YOUR ASSIGNMENT
Please render the portion of the entries that begins with the line containing "The height and" and ends with the line containing "at that location.", both included, as a Markdown table with the columns Row and Line, skipping blank lines. Omit the pictures from your answer.

------ SUPPLIED RECORDS

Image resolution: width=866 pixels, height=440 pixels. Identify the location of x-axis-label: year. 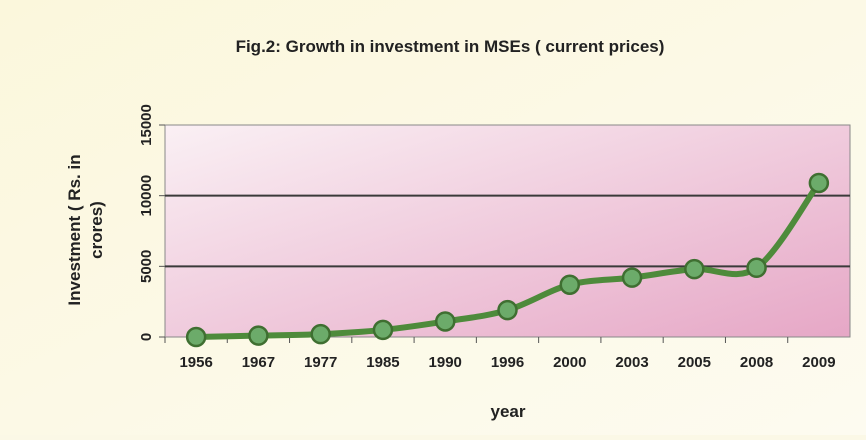
(508, 412).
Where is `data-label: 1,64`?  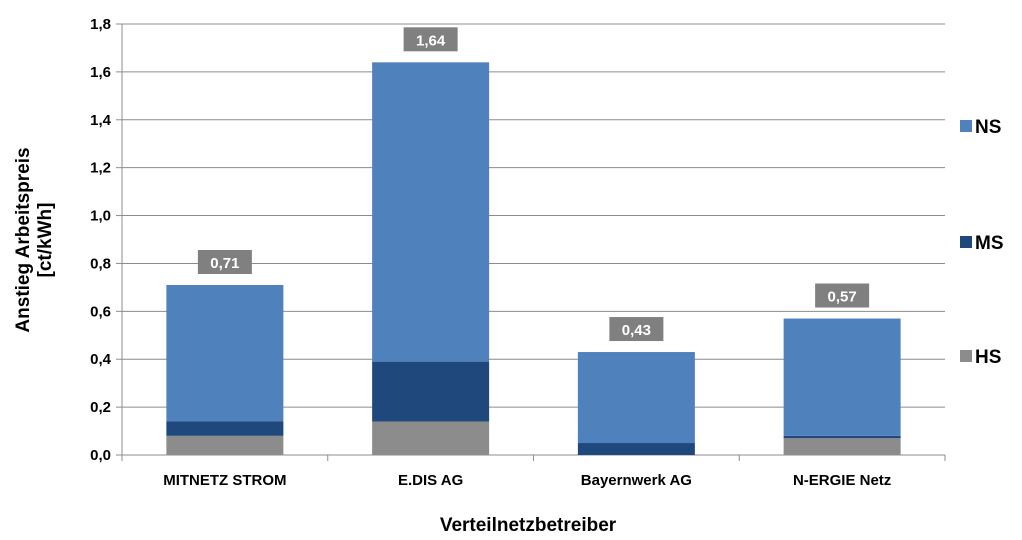
data-label: 1,64 is located at coordinates (431, 40).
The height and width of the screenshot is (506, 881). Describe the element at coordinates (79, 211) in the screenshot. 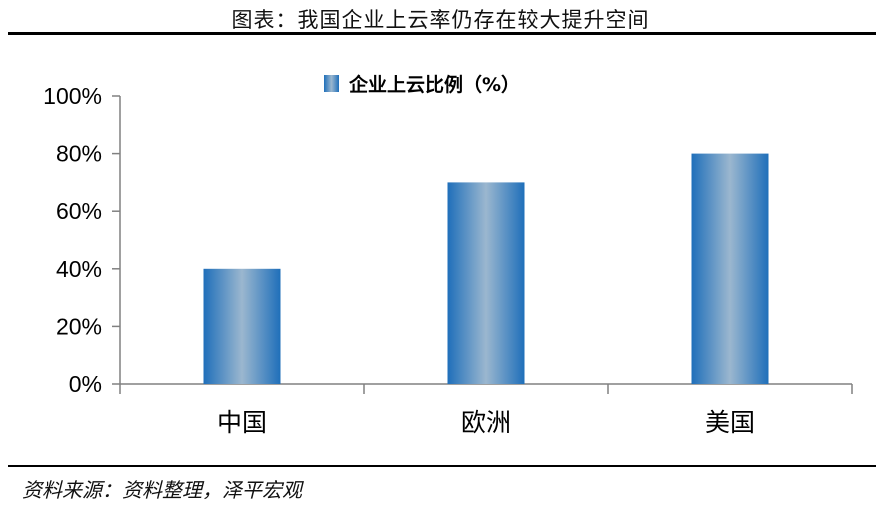

I see `y-tick-label: 60%` at that location.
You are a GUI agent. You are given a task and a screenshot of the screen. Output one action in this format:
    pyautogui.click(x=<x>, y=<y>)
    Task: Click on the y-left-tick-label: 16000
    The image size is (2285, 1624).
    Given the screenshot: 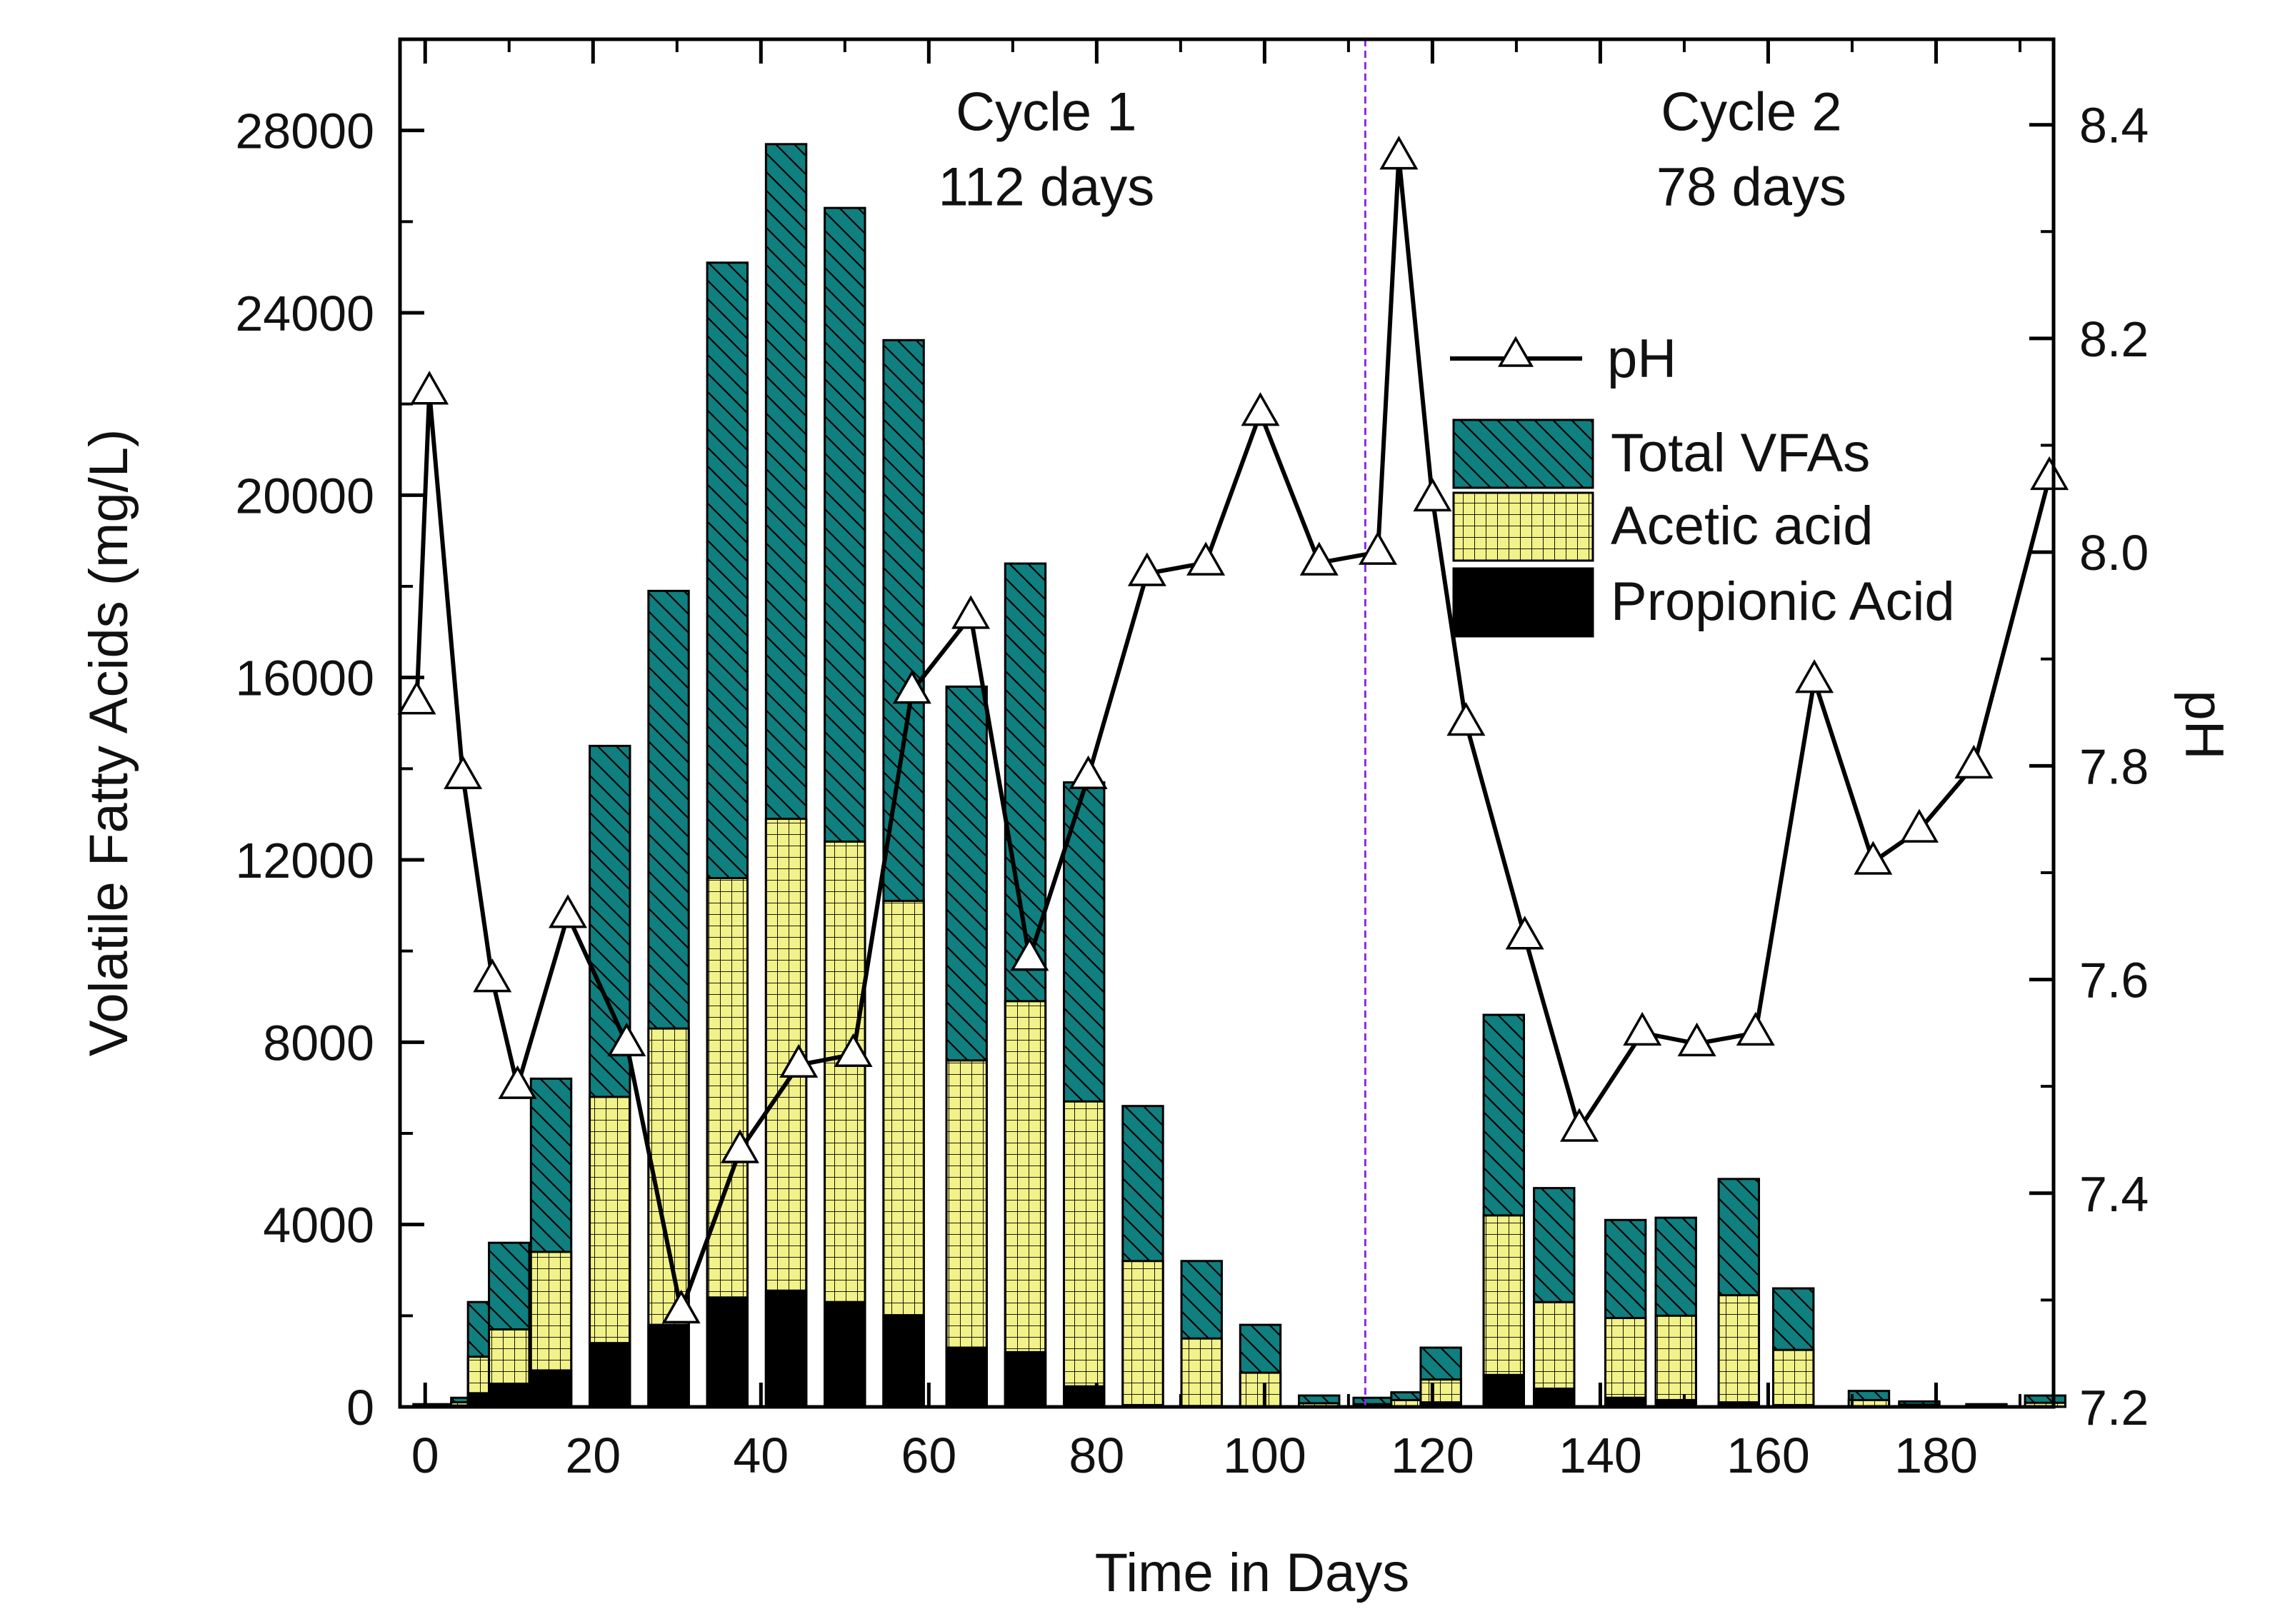 What is the action you would take?
    pyautogui.click(x=304, y=678)
    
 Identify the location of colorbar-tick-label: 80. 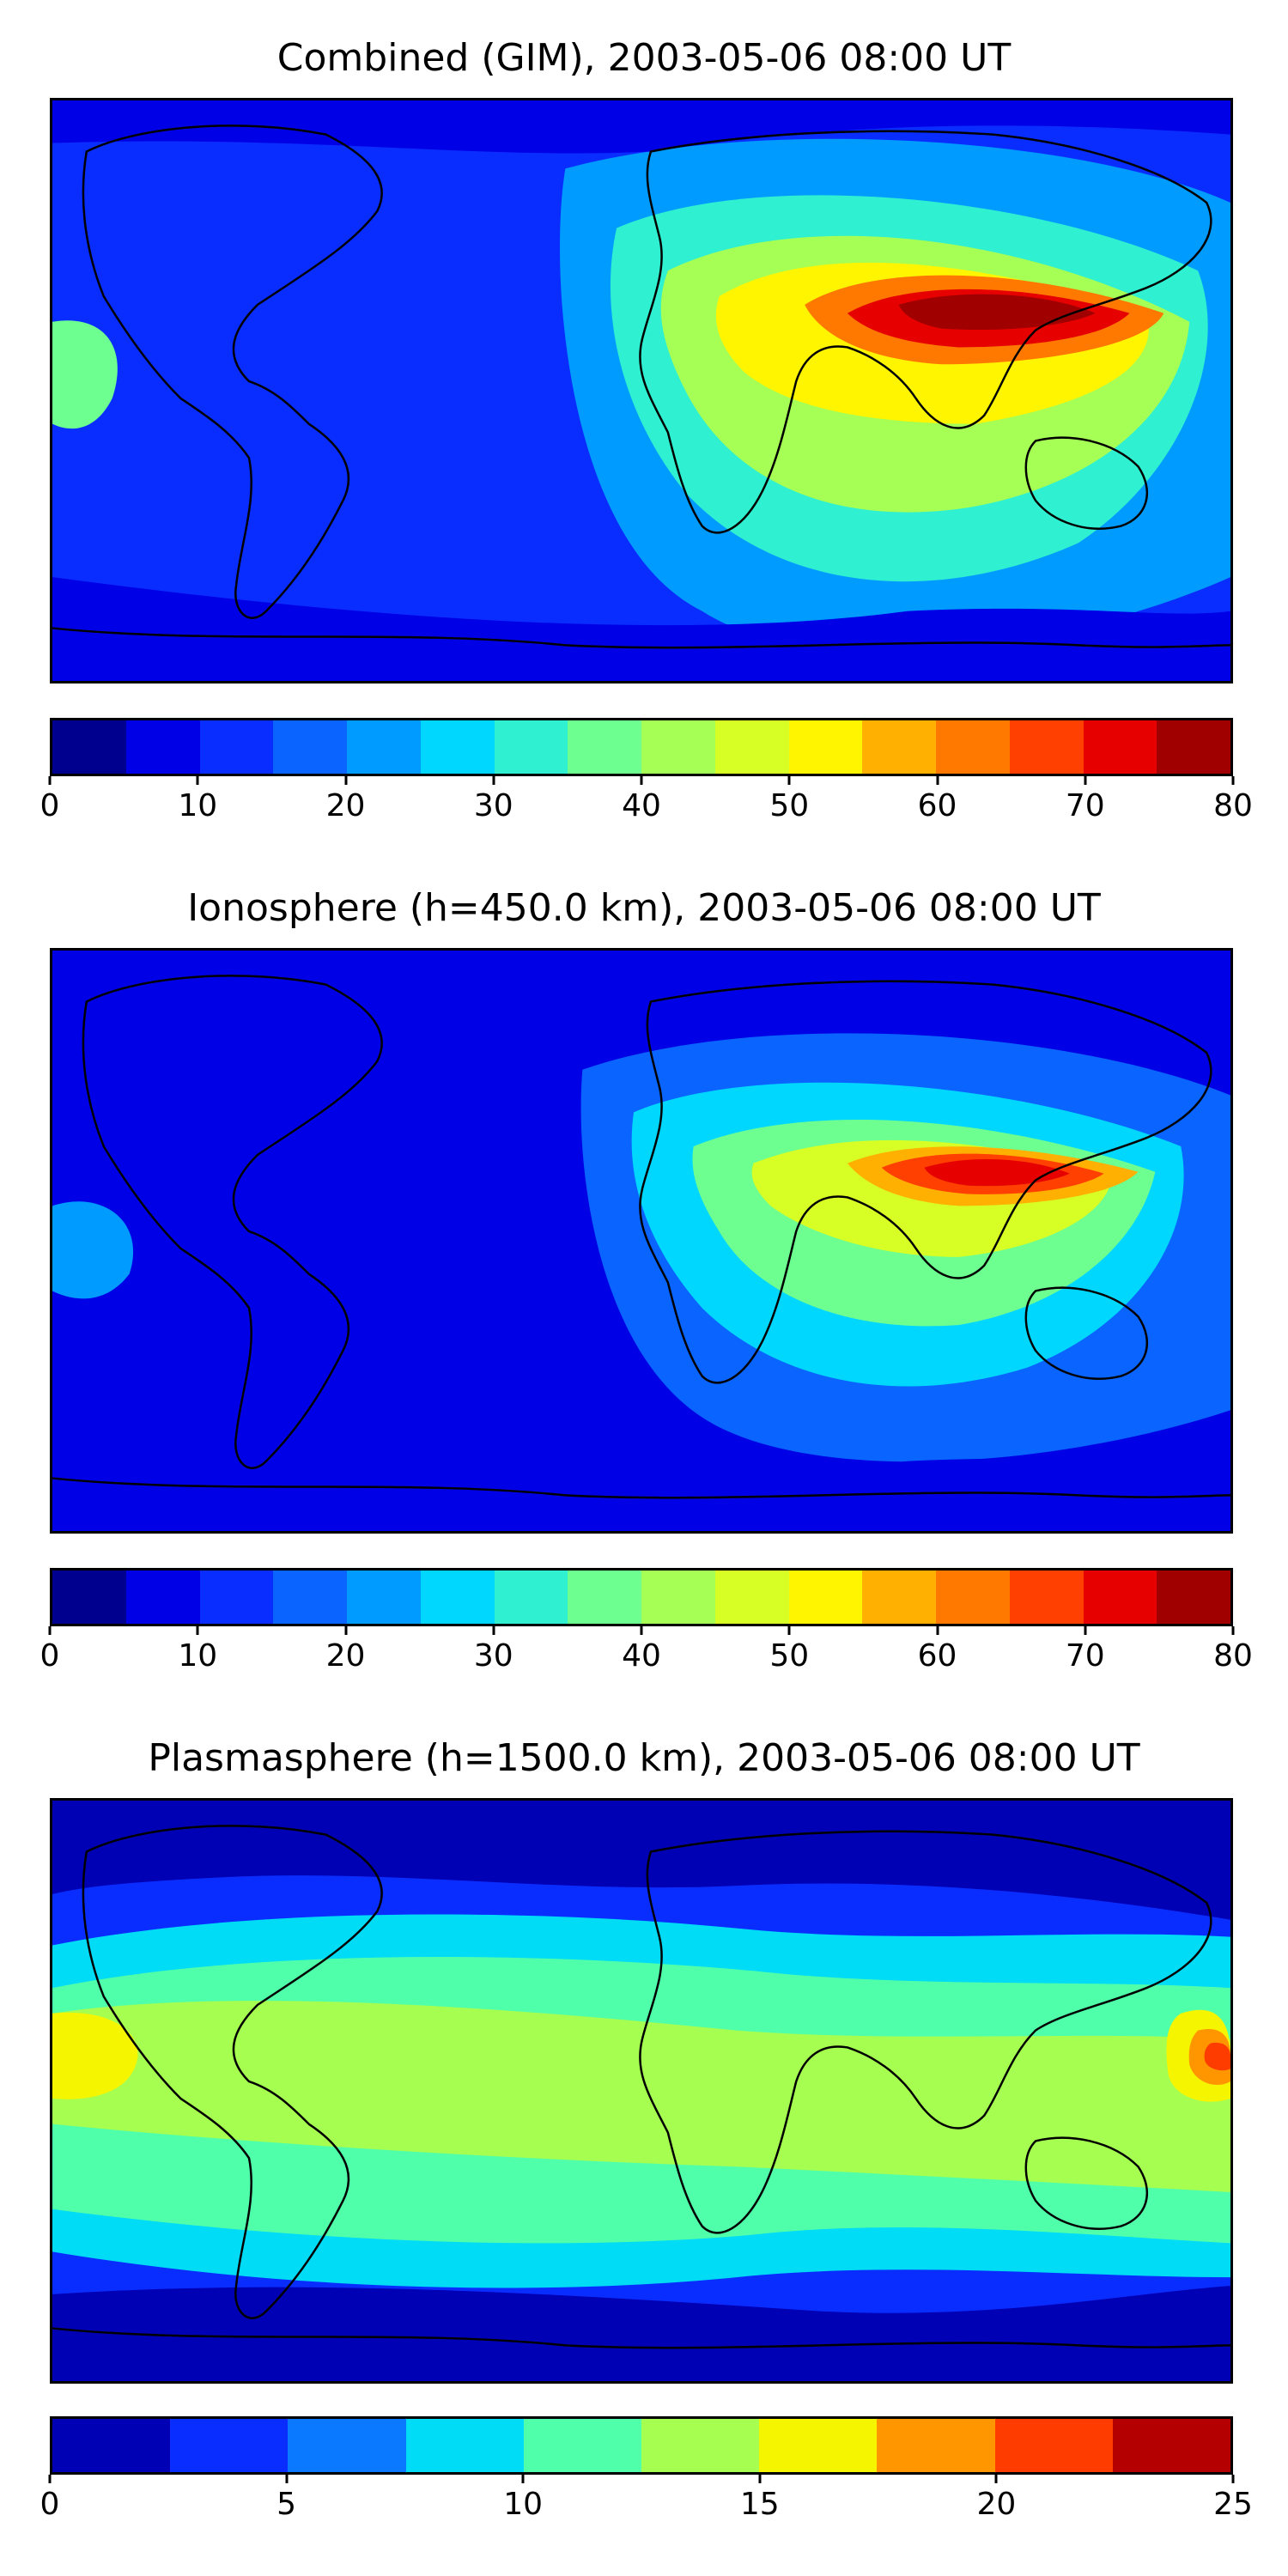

------------

OUTPUT OF THE EXERCISE
| Row | Line |
|---|---|
| 1 | The height and width of the screenshot is (506, 881). Describe the element at coordinates (79, 211) in the screenshot.  |
| 2 | I see `y-tick-label: 60%` at that location. |